Car. Car. Car. It was the only thing on Diana’s mind. She had keys in her pocket, but it wasn’t locked anyway. She hit the driver’s door with a huge thud. Behind her she could hear nails on pavement as the wolf pursued her with the single mindedness of a predator.
Diana flung open her driver’s door and dove inside the vehicle. At the last second she barely managed to get the door closed right before a massive wolf body slammed against the car. The tiny vehicle rocked from side to side as though it might actually go over. Diana scrambled to find her phone in the center console. She fumbled with the display. It lit up in the dim interior of the car and illuminated her face.
The car was given another hard jolt. This time Diana shrieked as she felt two wheels come up off the ground. Holy shit, she was going to go over! She feverishly dialed Edward’s number. She needed help. She needed another beast to get rid of the one that was chasing her!
Suddenly the car stopped shaking. Diana peered out the foggy driver’s window and realized that Orion was just standing there on all four feet looking somewhat crazed and very much like a target for the nearest animal control officer.
She held up her phone. “I’m calling your brother!” she shouted through the closed window. The wolf had to have great hearing. Surely he could understand her. “You’d better get your ass out of here before the rest of your family has to show up in order to take you to the pound, you crazy beast!”
The wolf that Diana was almost ninety-nine percent sure was Orion snarled something obviously unintelligible at her. Then it turned and loped away toward the deep darkness surrounding the cemetery grounds and was gone.
Diana sucked in deep breaths. She was still holding her phone. The display told her it had connected.
“Diana? Diana! Say something!” Edward’s tinny voice came out of the speaker.
There was really only one thing to say. She put the phone on speaker and turned the key to start her car. “Your stupid brother Orion dented my car and tried to kill me. Put a leash on that crazy bastard or you can expect me to call the cops. Do you get me?”
There was a heavy sigh on the other end of the line. “Loud and clea
r.”
A click. And then nothing. But at least Diana was still alive and well—minus a pair of her favorite shoes of course. But perhaps that was better than any number of alternatives. It had been one crazy night.
Chapter Fourteen
Edward wasn’t sure how long he had been waiting for Orion to return to the King family house in University Park. It felt like an eternity. Tonight had been the regular run for the King Wolf Pack. It was something the wolves needed to do at least once a month if not weekly. Lately they had been sliding into the habit of pack members missing run dates for weeks on end or only making the monthly run because someone else reminded them. Zane and Jason were the ones who never seemed to miss a night. Both the youngest and the middle King brother had a stronger affinity for their wolf side than their brothers did. But right now the whole family was gathered at the house inside the city limits of Dallas even though they should have been out at the ranch running wild in the moonlight.

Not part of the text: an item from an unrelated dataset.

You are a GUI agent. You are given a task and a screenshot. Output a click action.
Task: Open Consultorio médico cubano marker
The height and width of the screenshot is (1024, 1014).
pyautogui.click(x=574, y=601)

“Do you honestly think that phone call was real?” Zane growled at Edward. Zane had been pacing back and forth in the kitchen since they’d gotten here. He was irritable and restless. It was a strong sign that he would have rather taken care of this while wearing his own wolf fur. “Shouldn’t we just pile Orion into a vehicle and take him out to the ranch? What makes you think he’ll even come back here?”

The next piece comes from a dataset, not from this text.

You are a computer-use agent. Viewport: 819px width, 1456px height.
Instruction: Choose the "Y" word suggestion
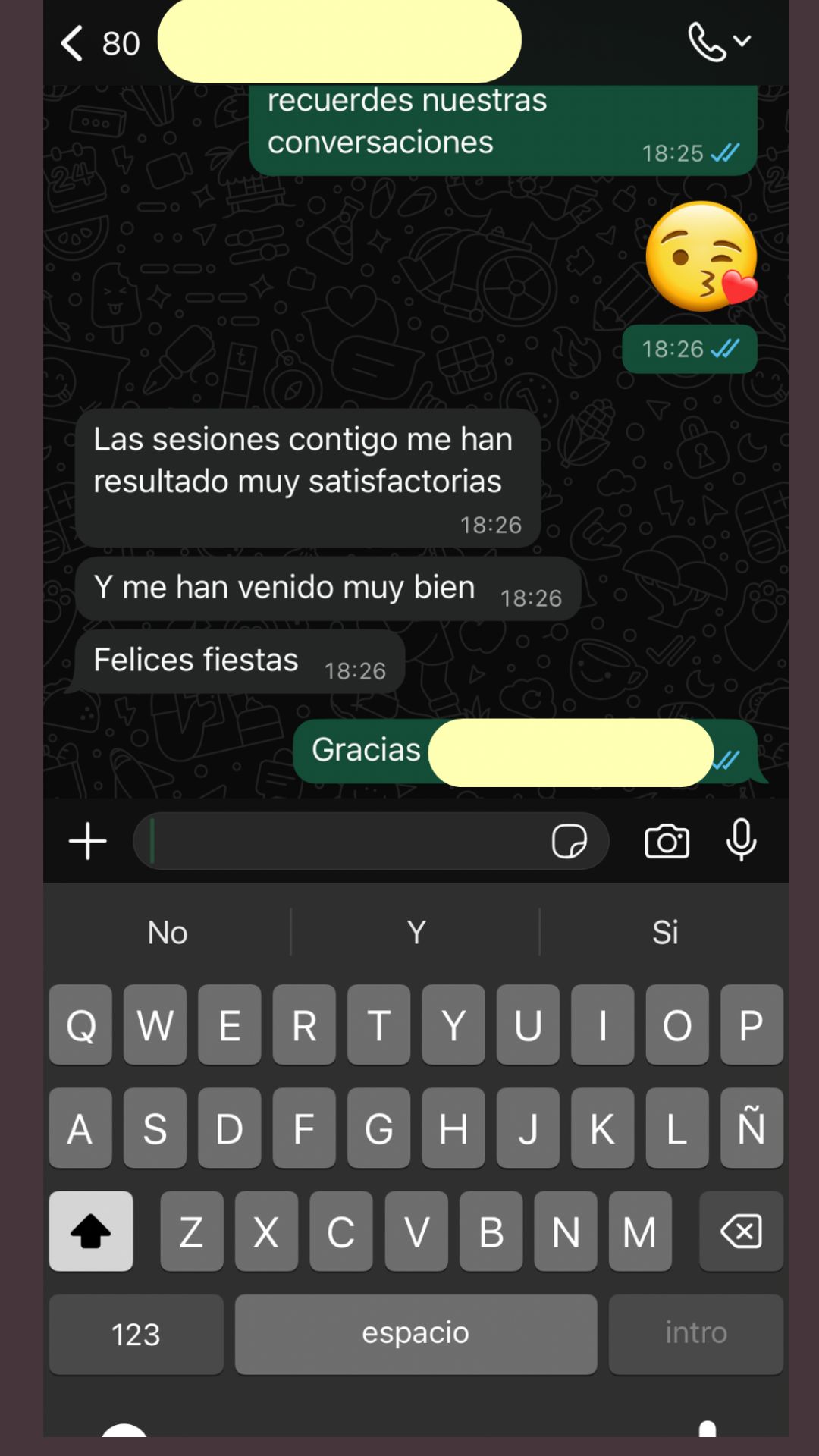(416, 932)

Edward did not answer right away. He realized that his brothers were not necessarily going to be pleased with his answer. Even to his own mind it sounded just a tad far-fetched. “I think he’ll return here because he has to report back to the person who ordered him to scare Diana away.”
Devon frowned. Then he very slowly pointed to the upstairs of the house. “Are you trying to suggest that mother ordered this like some kind of hit?”